• What to do: Repeat only the lines from the one containing "636x447 pixels. Task: Open the 事件 tab" to the final line below, exactly as they read, and leave every picture out.

• The records:
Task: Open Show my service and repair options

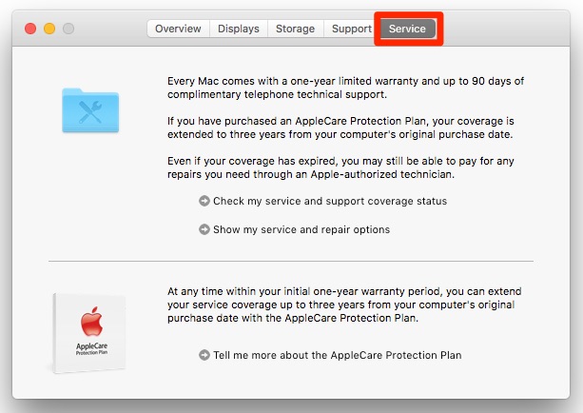Action: 301,229
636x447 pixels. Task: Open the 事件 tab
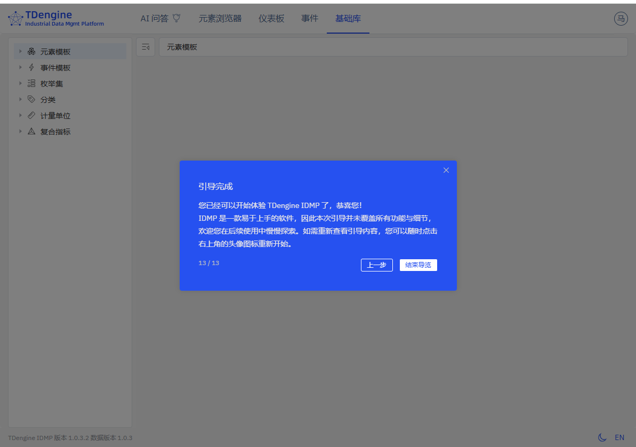[309, 18]
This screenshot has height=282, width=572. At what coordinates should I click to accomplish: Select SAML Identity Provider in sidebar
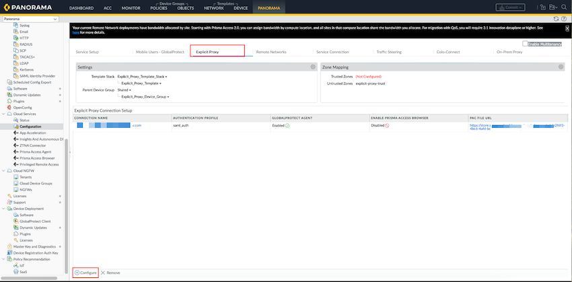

• Written response:
636x447 pixels. Task: Open the 事件 tab
[309, 18]
This screenshot has height=282, width=572. At what coordinates should I click to accomplish: Select SAML Identity Provider in sidebar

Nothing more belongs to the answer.